This decomposition is not busywork—it's the infrastructure that enables parallelization.


TDD with AI agents: write tests first, let agents go green

One of the workshop's most controversial claims is that Test-Driven Development (TDD) becomes more important with AI, not less.

Why developers skip TDD with AI

The common argument: "AI can write both code and tests together, why slow down with TDD?"

Pocock's response: because AI agents are optimizers. Give them a vague problem and they'll produce code that superficially works but doesn't actually solve your requirements. Give them a failing test and they'll produce code that provably solves the problem you specified.

The TDD workflow with agents

1. Red: Human writes a failing test describing desired behavior
2. Green: Agent writes minimum code to make test pass
3. Refactor: Agent or human cleans up implementation
4. Repeat: Move to next test

The key insight: tests are specifications that agents can verify against. When you write the test first, you're forcing yourself to think clearly about:

  • What inputs should produce what outputs?
  • What edge cases must be handled?
  • What error conditions should be caught?
  • What side effects are acceptable?

Example from the workshop

Instead of:

"Build a function that validates email addresses"

Write a failing test:

describe('validateEmail', () => {
  it('accepts valid emails', () => {
    expect(validateEmail('[email protected]')).toBe(true);
  });

  it('rejects emails without @', () => {
    expect(validateEmail('userexample.com')).toBe(false);
  });

  it('rejects emails without domain', () => {
    expect(validateEmail('user@')).toBe(false);
  });

  it('accepts emails with subdomains', () => {
    expect(validateEmail('[email protected]')).toBe(true);
  });
});

Then tell the agent: "Make these tests pass."

The agent now has an unambiguous success criterion. No guessing about requirements. No debating whether the implementation is "correct." The tests define correct.

Why this works with autonomous agents

When you send an agent off to work AFK (away from keyboard), you can't supervise every decision. But you can give it a test suite that defines acceptable behavior.

Pocock shows examples where:

  • Agent tries 3 different implementation approaches before finding one that passes all tests
  • Agent discovers edge cases you didn't specify and adds defensive checks
  • Agent refactors implementation while keeping tests green

This is specification-driven autonomous work. The tests are your quality enforcement layer when you're not watching.
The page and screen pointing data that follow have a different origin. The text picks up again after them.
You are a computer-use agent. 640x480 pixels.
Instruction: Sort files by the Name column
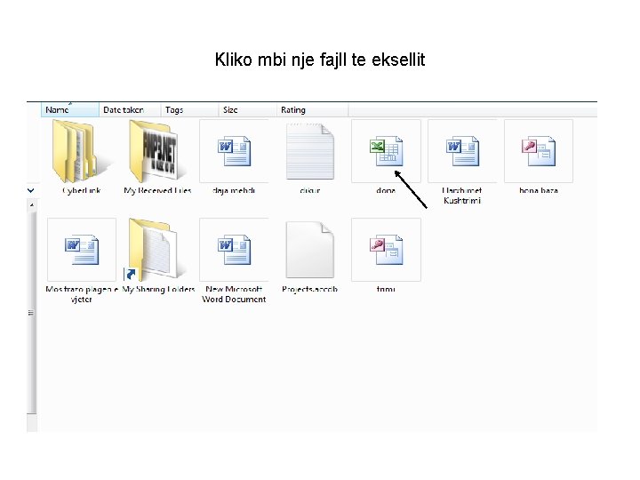tap(70, 110)

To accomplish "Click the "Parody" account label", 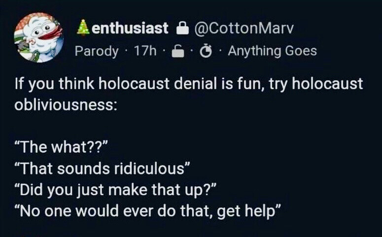I will click(x=97, y=51).
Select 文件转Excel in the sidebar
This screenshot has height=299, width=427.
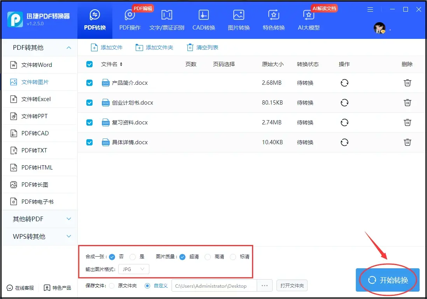click(36, 99)
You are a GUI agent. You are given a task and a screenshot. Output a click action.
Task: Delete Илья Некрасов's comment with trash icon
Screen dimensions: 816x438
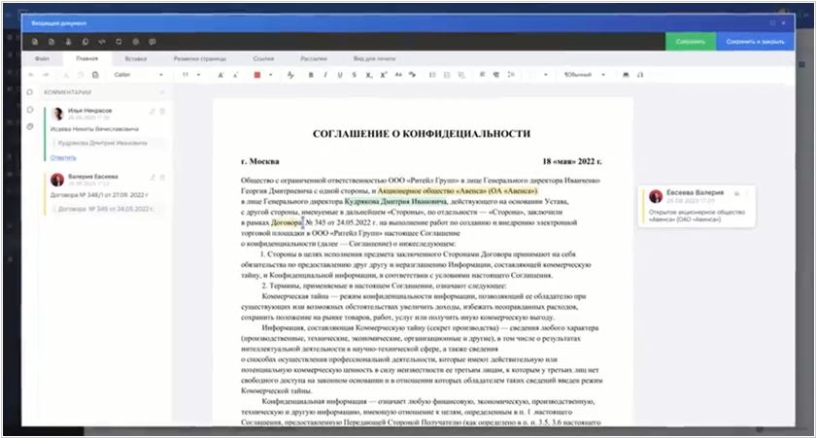pos(162,112)
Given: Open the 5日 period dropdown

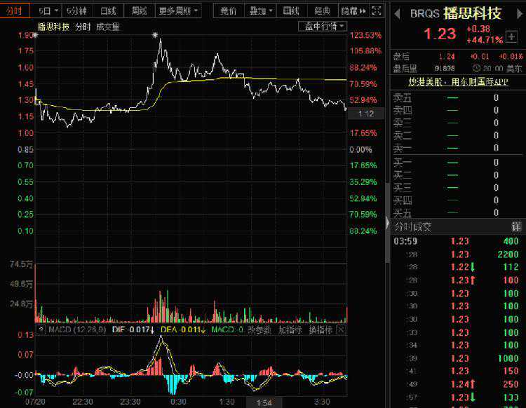Looking at the screenshot, I should click(x=48, y=11).
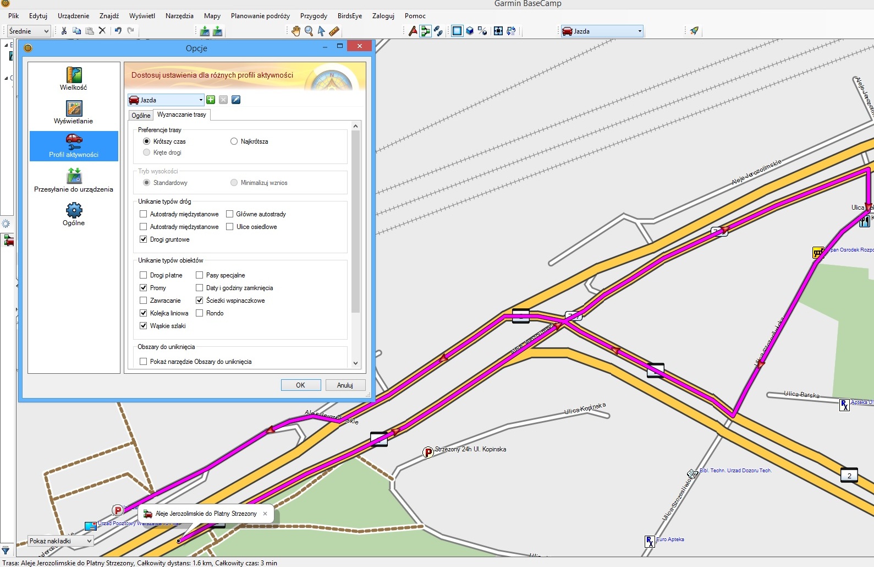This screenshot has height=567, width=874.
Task: Select the hand pan tool in toolbar
Action: click(x=296, y=31)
Deep modules vs shallow modules: hiding complexity

The workshop spends significant time on software architecture principles, particularly the concept of deep modules from John Ousterhout's A Philosophy of Software Design.

The core distinction

Deep modulesShallow modules
Small, simple interfaceComplex, intricate interface
Hide significant complexityExpose implementation details
High leverage: lots of functionality behind minimal APILow leverage: interface nearly as complex as implementation
Example: fs.readFile(path) hides buffering, streaming, error handlingExample: new XMLHttpRequest() with 12 setup methods before use

Why this matters for AI agents

Pocock argues that AI agents write better code when working with deep modules, because:

  1. Less context required: Agent only needs to understand the interface, not the internals
  2. Fewer integration points: Less surface area for bugs and misunderstandings
  3. Better encapsulation: Changes don't cascade across the codebase
  4. Clearer contracts: Deep modules have obvious input/output semantics

Conversely, shallow modules force agents to hold more implementation details in context, increasing the chance of crossing into the dumb zone.

Practical application

When reviewing agent-generated code, Pocock recommends asking:

  • Does this module expose unnecessary complexity?
  • Could the interface be simpler while hiding the same functionality?
  • Are we leaking implementation details that will create coupling?
  • Is the cognitive load at the call site higher than it needs to be?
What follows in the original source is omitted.